Блокадные рассказы | страница 3
Небольшого роста был вагоновожатый, скорее всего женщина, — пришлось опустить на несколько оборотов круглое сиденье. Смахнул рукавицей снег с контроллера, вынул и развернул газетный сверток. Удивительно вкусное, небывалое сочетание — шоколад с черным хлебом. Когда кончится война, обязательно…
Три глотка остро пахнущей на холоду жидкости — смеси водки, красного вина и сахара — приятно разогрели желудок и прогнали зябкую дрожь.
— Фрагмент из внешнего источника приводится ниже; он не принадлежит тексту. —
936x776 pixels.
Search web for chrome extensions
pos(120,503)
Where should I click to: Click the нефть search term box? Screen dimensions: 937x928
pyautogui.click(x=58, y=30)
К заставе подошел в утренних сумерках. Не хотелось вынимать пропуск, — надо снимать рукавицы, а когда потом пальцы отогреются? Из будки вышел военный в туго подпоясанном коротком полушубке и валенках. Молча пожужжал мне в лицо фонариком, рукой махнул на выход. Слова не сказал, пропустил как дистрофика, доходягу. Ошибся, товарищ военный! Не так уж плохи наши дела.
Мороз, звенящий, железный мороз. Белой шерстью обросли деревья и кусты, и даже снег под ними неровный — топорщится ледяной чешуей. Зеленая зорька прочеркнула вершины берез.
Одноэтажные домики вдоль дороги. Копится, ползет с крыш пухлая навись, если дотянется до земли, станут дома снеговыми холмиками. Только к немногим ведут глубокие узкие тропы — чаще за оградками ровный нетронутый снег, темные без ледяных разводов окна, на трубах белые папахи.
Тысячи, тысячи шагов. Давно сбился со счета — тяжело разгребать снег ногами. Брел, отдыхал, брел, отдыхал. Наконец заметил нужный номер. Через полуоткрытую, засыпанную по пояс калитку, вошел в садик типичной пригородной дачи.
Всходило солнце. В саду на скамейке, чуть откинувшись на дощатую спинку, сидела женщина. Тепло одетая, в шубке, пуховом платке и валенках-чесанках. Она недвижно смотрела, как на веранде, одно за другим, вспыхивали на солнце разноцветные стекла, — синие, красные, зеленые. Я подошел, заметил нетающий снег на ресницах и в уголках накрашенных губ женщины. Знакомое и незнакомое лицо.
Над трубой домика вился дымок. В закопченной комнате молодая, коротко стриженная женщина сушила на времянке ломтики хлеба. Равнодушно оглядела меня, подвинула стул к печке:
— Садитесь.
Я снял рукавицы, развязал наушники, развернул газетный сверток, положил на горячее железо два своих ломтика хлеба, спросил:
— Это она там? Анна Сергеевна?
— Она.
— Давно?
— Недели две. На пункт везти — сил нет. Дома оставить нельзя. Вынесли в сад, хотели на снег положить — нехорошо, все равно, что выкинуть. Посадили. Обещают взять, да что-то все нет.
Женщина, обжигаясь, скинула подсохшие ломтики, и свои, и мои, на чистую тарелку, сняла с времянки чайник и вынула из буфета два стакана и блюдца. Я положил к каждому стакану по шоколадному квадратику.